Andy is Professor of Digital Urban Systems at the Centre for Advanced Spatial Analysis at University College London.


  1. Tomesh - November 25, 2008

    Hey, thanks for great tutorial, I made some use of that, effects are for your view at:

  2. Soren Johannessen - November 26, 2008

    Great guide and work! a suggestion – what about creating a KML and insert the Flash objects (videos) where people incl. you have filmed (lat/Lng) the timelapse video?

  3. Smithee - November 26, 2008

    Nice example Tomesh – I’ve put the movie in a blogpost looking at your methods.

    Soren, good idea to create a KML of timelapses, could simply pull them in from YouTube..

  4. Mitchell - December 2, 2008

    Brilliant. I’ve been mucking around with webcam timelapse stuff as a way of visualising temporal patterns in the environment. This rig / housing is an excellent solution, I’ll use it next time I do one of these projects.

  5. Bommeltje - February 7, 2009

    I’m using the 9000 under all weather circumstances; rain, sun, heat, frost you name it, it can have it.
    I’m using webcamxp, record every minute and use quicktime for the time lapse.
    Great to see the almost same setup, but then with a view like yours.
    Enjoyed the videos.

  6. Drew - August 28, 2009

    How much could you get away with charging someone to set up a rig like this?

  7. Anonymous - March 7, 2010

    Love the London Clouds Timelapse video. Brilliant stuff

  8. Mark - July 1, 2010

    Thank you so much… just to clarify though: A torch is just a regular old flash-light???

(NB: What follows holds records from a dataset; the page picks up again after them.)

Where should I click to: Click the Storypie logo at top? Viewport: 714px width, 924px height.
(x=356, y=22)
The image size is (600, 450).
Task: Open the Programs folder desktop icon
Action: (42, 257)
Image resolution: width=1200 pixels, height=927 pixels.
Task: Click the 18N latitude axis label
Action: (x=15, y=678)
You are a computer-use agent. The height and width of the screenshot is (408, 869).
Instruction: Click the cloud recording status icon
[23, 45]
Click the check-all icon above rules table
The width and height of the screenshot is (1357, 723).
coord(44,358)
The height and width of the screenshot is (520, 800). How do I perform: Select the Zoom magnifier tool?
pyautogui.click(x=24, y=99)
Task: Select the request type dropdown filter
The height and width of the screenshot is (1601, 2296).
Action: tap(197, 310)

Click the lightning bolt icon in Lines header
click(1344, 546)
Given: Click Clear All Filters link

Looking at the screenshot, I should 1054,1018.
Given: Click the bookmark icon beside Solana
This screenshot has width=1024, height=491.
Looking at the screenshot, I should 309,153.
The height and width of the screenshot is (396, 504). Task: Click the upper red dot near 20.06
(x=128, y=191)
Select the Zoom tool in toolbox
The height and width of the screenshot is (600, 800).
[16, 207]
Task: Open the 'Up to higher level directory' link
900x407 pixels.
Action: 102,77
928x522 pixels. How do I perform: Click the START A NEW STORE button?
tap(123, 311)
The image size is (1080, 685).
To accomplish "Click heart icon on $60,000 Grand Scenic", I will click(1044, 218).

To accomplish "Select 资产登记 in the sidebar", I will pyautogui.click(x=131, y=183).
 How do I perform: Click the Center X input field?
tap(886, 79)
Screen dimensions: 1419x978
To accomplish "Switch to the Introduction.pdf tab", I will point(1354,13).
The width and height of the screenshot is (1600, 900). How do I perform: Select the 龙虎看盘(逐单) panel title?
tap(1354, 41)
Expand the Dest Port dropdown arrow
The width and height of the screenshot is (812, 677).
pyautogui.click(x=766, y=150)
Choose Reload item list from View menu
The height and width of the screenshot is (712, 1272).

  9. Smithee - July 1, 2010

    Yep its a simple flashlight 🙂

  10. Anonymous - July 11, 2010

    Amigos aqui temos um tutorial de como fazer um video usando a técnica do Time Lapse utilizando um celular Nokia N95 8GB.

  11. wmanid - October 23, 2010

    I want to do this when snow is falling. Will chem’ heater ove heat the camera?

  12. Anonymous - January 27, 2011

    I’ve tried booru on 2 windows 7 machines. The first one crashed often and the 2nd crashed always.

    • Calin - March 1, 2012

      I had the same problem, it went away after I uninstalled, and re-installed, making sure that I run the installer with “Run as Administrator” not just simply executing it.

      Try it, it may work for you as well 🙂

  13. Anonymous - March 12, 2011


    Thanks for the good info!

    I have a little problem…

    I’ve installed Booru, on win7, but cannot find the option to save sequence of images, it keep saving over the old one…Does’nt not increase the number of the file…any help?



  14. Anonymous - April 9, 2011

    write %i after the path, for example: C:Cam9000image%i
    It works here and running fine on W7 64

  15. Walter Davis - September 29, 2011

    I used Yawcam to do the capture and it worked just fine… and free…

  16. Titan - October 23, 2011

    Thanks a lot for this! I’m currently making a time-lapse of a metal object rusting in a cup of salt water.